Nel frattempo Steve ha scoperto che l’impresa edile che ha edificato la loro casa, presso cui anche lui lavora, per bieche ragioni di risparmio ha costruito il complesso edilizio sul terreno di un vecchio cimitero, senza curarsi di trasportare altrove le tombe. In altre parole, l’amena abitazione dei Freelings è stata costruita su un camposanto abbandonato. Quando tutto sembra risolto per il meglio…
Hooper, abituato a contesti cinematografici di medio-bassa qualità in cui la sua grande capacità era quella di sorprendere con effettacci speciali caserecci il pubblico, qui si ritrova a dover gestire una grande produzione con a capo Spielberg, in quegli anni visto come un Re Mida del cinema. Due universi a confronto quindi, da una parte il geniale maniscalco che riusciva ad impressionare con quel poco che aveva, dall’altra il genio industriale amato dall’Academy con un attento occhio al profitto più che all’ottimizzazione dell’idea. Poltergeist è in fin dei conti un connubio unico nel suo genere, un vero e proprio film horror per famiglie, con protagonista una famiglia, una storia in cui nessuno ci rimane secco ma in cui tutti quanti se la fanno davvero addosso. Ci sono quindi riferimenti al cinema hooperiano di splendido impatto splatter (l’esperto del paranormale che mangia vermi o il volto scarnficato sono gli esempi più lampanti) e momenti di horror molto soft (l’albero che si anima, il pupazzo nella camera da letto). Il risultato complessivo ricorda per certi versi gli avvenimenti di Amityville Horror (1979), ma vengono affrontati in un contesto più coinvolgente e meno cupo: ci sono scene in cui si ha l’impressione di rivivere le scene casalinghe di ET. L’idea della dimensione intra-televisiva, la quale non può non farci riflettere sugli spunti raccolti dal meraviglioso mondo “omaggio” di Stranger Things, va in linea con la società di allora, in cui proprio il televisore (e i primi VHS) era l’emblema di una costante modernizzazione della famiglia standard occidentale: la TV come luogo di distrazione diventa luogo di perdizione e anche oltre.
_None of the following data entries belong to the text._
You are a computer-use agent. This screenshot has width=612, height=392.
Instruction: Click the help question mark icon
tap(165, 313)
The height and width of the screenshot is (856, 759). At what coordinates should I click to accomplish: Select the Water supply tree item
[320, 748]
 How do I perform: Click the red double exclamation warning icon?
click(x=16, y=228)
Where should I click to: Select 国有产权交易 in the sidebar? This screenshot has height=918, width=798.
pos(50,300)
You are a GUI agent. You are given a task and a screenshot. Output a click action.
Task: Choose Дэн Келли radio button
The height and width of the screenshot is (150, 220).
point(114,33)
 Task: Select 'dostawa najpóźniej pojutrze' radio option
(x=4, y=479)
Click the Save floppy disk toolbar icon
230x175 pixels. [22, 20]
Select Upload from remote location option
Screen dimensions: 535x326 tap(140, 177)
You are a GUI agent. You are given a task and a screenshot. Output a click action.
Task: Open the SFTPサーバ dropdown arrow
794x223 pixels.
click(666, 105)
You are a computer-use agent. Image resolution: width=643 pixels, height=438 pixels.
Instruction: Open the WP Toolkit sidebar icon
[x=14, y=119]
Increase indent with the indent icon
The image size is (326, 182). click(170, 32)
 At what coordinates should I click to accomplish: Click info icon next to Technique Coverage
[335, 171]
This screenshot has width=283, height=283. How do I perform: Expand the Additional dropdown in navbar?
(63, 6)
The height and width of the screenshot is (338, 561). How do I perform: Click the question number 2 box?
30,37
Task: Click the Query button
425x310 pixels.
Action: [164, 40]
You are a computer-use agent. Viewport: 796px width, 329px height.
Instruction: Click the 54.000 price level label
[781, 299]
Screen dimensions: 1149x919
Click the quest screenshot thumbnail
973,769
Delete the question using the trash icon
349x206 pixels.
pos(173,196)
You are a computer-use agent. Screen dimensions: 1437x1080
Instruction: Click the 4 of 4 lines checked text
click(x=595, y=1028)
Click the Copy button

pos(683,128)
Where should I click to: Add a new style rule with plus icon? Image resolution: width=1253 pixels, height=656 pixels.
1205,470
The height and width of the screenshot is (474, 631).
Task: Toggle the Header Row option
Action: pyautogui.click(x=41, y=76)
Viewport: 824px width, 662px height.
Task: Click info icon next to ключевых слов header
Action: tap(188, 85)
Poltergeist è una ghost story ben collaudata, con un plot molto resistente e che raramente perde la propria tensione. Include in un modo piuttosto originale più generi, ma non si discosta mai dal tema principale senza annoiare. Sempre grande il lavoro di Jerry Goldsmith alle musiche: anche quì l’alternanza di sonorità fa intuire l’esplicita richiesta di un film non troppo disneyano e non troppo horror.
★★★✬☆
Una risposta a "Poltergeist – Demoniache presenze (1982)"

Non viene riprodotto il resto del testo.